#### Problem:
Line by line, copy the material below exactly.

#### Provided records:
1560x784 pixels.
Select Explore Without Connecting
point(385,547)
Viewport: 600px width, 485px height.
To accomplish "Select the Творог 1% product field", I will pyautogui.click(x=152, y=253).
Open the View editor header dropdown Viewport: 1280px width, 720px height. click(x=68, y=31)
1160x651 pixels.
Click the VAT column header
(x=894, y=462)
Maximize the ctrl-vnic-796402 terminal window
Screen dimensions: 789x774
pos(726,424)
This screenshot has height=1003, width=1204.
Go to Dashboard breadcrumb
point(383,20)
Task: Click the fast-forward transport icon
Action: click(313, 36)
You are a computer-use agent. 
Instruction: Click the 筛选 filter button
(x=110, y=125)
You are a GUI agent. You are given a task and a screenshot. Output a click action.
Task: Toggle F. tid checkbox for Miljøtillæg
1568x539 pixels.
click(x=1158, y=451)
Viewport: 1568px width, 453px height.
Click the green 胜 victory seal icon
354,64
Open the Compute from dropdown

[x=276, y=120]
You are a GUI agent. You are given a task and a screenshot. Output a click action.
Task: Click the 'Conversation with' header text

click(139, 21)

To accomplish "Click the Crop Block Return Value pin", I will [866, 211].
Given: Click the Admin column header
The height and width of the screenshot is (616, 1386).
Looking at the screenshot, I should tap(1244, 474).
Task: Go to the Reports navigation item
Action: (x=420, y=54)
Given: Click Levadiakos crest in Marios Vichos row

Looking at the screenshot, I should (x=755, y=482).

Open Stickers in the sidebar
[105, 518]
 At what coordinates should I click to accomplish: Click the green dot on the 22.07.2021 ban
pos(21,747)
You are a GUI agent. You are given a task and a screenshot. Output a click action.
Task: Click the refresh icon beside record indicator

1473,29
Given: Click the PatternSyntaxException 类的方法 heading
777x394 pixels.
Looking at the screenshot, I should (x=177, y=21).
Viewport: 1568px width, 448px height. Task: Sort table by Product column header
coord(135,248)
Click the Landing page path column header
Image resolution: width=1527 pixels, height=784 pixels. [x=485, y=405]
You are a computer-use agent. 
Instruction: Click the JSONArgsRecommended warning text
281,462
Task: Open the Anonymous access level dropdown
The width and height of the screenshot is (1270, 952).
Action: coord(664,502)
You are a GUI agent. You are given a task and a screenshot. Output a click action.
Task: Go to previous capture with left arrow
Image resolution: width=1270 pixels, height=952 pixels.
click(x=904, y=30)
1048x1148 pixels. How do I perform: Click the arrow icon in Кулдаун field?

#### Response for this exercise:
1560x784 pixels.
Select Explore Without Connecting
point(385,547)
Viewport: 600px width, 485px height.
To accomplish "Select the Творог 1% product field", I will pyautogui.click(x=152, y=253).
Open the View editor header dropdown Viewport: 1280px width, 720px height. click(x=68, y=31)
1160x651 pixels.
Click the VAT column header
(x=894, y=462)
Maximize the ctrl-vnic-796402 terminal window
Screen dimensions: 789x774
pos(726,424)
This screenshot has height=1003, width=1204.
Go to Dashboard breadcrumb
point(383,20)
Task: Click the fast-forward transport icon
Action: click(313, 36)
You are a computer-use agent. 
Instruction: Click the 筛选 filter button
(x=110, y=125)
You are a GUI agent. You are given a task and a screenshot. Output a click action.
Task: Toggle F. tid checkbox for Miljøtillæg
1568x539 pixels.
click(x=1158, y=451)
Viewport: 1568px width, 453px height.
Click the green 胜 victory seal icon
354,64
Open the Compute from dropdown

[x=276, y=120]
You are a GUI agent. You are given a task and a screenshot. Output a click action.
Task: Click the 'Conversation with' header text

click(139, 21)

To accomplish "Click the Crop Block Return Value pin", I will [866, 211].
Given: Click the Admin column header
The height and width of the screenshot is (616, 1386).
Looking at the screenshot, I should tap(1244, 474).
Task: Go to the Reports navigation item
Action: (x=420, y=54)
Given: Click Levadiakos crest in Marios Vichos row

Looking at the screenshot, I should (x=755, y=482).

Open Stickers in the sidebar
[105, 518]
 At what coordinates should I click to accomplish: Click the green dot on the 22.07.2021 ban
pos(21,747)
You are a GUI agent. You are given a task and a screenshot. Output a click action.
Task: Click the refresh icon beside record indicator

1473,29
Given: Click the PatternSyntaxException 类的方法 heading
777x394 pixels.
Looking at the screenshot, I should (x=177, y=21).
Viewport: 1568px width, 448px height. Task: Sort table by Product column header
coord(135,248)
Click the Landing page path column header
Image resolution: width=1527 pixels, height=784 pixels. [x=485, y=405]
You are a computer-use agent. 
Instruction: Click the JSONArgsRecommended warning text
281,462
Task: Open the Anonymous access level dropdown
The width and height of the screenshot is (1270, 952).
Action: coord(664,502)
You are a GUI agent. You are given a task and a screenshot. Output a click action.
Task: Go to previous capture with left arrow
Image resolution: width=1270 pixels, height=952 pixels.
click(x=904, y=30)
1048x1148 pixels. How do I perform: Click the arrow icon in Кулдаун field?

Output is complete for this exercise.